> How to complete this task:
Give the data back exactly as it stands.

> Record set:
■ ■ ■ ■ ■
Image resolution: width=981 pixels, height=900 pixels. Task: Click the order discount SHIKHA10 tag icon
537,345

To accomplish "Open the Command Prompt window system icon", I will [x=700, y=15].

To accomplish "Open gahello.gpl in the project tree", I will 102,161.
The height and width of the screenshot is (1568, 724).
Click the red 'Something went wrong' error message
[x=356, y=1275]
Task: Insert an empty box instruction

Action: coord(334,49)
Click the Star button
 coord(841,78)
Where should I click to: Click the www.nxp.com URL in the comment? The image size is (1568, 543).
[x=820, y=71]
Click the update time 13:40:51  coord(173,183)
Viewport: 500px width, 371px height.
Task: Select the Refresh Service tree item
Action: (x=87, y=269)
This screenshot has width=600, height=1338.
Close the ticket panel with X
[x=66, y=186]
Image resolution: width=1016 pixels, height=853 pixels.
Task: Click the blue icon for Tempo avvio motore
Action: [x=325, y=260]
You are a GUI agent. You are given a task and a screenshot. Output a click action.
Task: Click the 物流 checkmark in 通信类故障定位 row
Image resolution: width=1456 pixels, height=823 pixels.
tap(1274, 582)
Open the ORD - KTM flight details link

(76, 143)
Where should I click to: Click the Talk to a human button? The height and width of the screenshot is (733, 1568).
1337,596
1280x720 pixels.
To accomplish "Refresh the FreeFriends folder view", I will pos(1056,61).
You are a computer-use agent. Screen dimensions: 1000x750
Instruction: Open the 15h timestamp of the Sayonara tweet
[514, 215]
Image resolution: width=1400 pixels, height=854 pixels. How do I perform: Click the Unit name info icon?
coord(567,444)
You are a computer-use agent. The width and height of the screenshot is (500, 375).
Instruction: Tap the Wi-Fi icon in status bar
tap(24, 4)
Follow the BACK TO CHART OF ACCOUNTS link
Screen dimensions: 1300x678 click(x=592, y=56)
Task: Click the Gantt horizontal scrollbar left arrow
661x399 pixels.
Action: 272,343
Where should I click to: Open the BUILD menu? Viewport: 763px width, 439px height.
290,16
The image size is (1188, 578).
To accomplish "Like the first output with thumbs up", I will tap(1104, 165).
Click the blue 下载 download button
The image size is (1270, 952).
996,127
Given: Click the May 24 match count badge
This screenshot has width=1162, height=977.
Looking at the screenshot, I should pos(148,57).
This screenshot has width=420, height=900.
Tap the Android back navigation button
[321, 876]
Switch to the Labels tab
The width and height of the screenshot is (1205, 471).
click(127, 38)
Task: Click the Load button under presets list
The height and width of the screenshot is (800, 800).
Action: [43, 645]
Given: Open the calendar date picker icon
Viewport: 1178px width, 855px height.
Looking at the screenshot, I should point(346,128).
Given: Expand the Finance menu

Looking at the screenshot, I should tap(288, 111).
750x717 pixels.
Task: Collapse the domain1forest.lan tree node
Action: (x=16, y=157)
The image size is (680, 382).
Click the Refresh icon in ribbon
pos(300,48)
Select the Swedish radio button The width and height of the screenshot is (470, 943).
■ ■ ■ ■ ■
> Exercise output:
Image resolution: width=981 pixels, height=900 pixels. Task: Click the order discount SHIKHA10 tag icon
537,345

To accomplish "Open the Command Prompt window system icon", I will [x=700, y=15].

To accomplish "Open gahello.gpl in the project tree", I will 102,161.
The height and width of the screenshot is (1568, 724).
Click the red 'Something went wrong' error message
[x=356, y=1275]
Task: Insert an empty box instruction

Action: coord(334,49)
Click the Star button
 coord(841,78)
Where should I click to: Click the www.nxp.com URL in the comment? The image size is (1568, 543).
[x=820, y=71]
Click the update time 13:40:51  coord(173,183)
Viewport: 500px width, 371px height.
Task: Select the Refresh Service tree item
Action: (x=87, y=269)
This screenshot has width=600, height=1338.
Close the ticket panel with X
[x=66, y=186]
Image resolution: width=1016 pixels, height=853 pixels.
Task: Click the blue icon for Tempo avvio motore
Action: [x=325, y=260]
You are a GUI agent. You are given a task and a screenshot. Output a click action.
Task: Click the 物流 checkmark in 通信类故障定位 row
Image resolution: width=1456 pixels, height=823 pixels.
tap(1274, 582)
Open the ORD - KTM flight details link

(76, 143)
Where should I click to: Click the Talk to a human button? The height and width of the screenshot is (733, 1568).
1337,596
1280x720 pixels.
To accomplish "Refresh the FreeFriends folder view", I will pos(1056,61).
You are a computer-use agent. Screen dimensions: 1000x750
Instruction: Open the 15h timestamp of the Sayonara tweet
[514, 215]
Image resolution: width=1400 pixels, height=854 pixels. How do I perform: Click the Unit name info icon?
coord(567,444)
You are a computer-use agent. The width and height of the screenshot is (500, 375).
Instruction: Tap the Wi-Fi icon in status bar
tap(24, 4)
Follow the BACK TO CHART OF ACCOUNTS link
Screen dimensions: 1300x678 click(x=592, y=56)
Task: Click the Gantt horizontal scrollbar left arrow
661x399 pixels.
Action: 272,343
Where should I click to: Open the BUILD menu? Viewport: 763px width, 439px height.
290,16
The image size is (1188, 578).
To accomplish "Like the first output with thumbs up", I will tap(1104, 165).
Click the blue 下载 download button
The image size is (1270, 952).
996,127
Given: Click the May 24 match count badge
This screenshot has width=1162, height=977.
Looking at the screenshot, I should pos(148,57).
This screenshot has width=420, height=900.
Tap the Android back navigation button
[321, 876]
Switch to the Labels tab
The width and height of the screenshot is (1205, 471).
click(127, 38)
Task: Click the Load button under presets list
The height and width of the screenshot is (800, 800).
Action: [43, 645]
Given: Open the calendar date picker icon
Viewport: 1178px width, 855px height.
Looking at the screenshot, I should point(346,128).
Given: Expand the Finance menu

Looking at the screenshot, I should tap(288, 111).
750x717 pixels.
Task: Collapse the domain1forest.lan tree node
Action: (x=16, y=157)
The image size is (680, 382).
Click the Refresh icon in ribbon
pos(300,48)
Select the Swedish radio button The width and height of the screenshot is (470, 943).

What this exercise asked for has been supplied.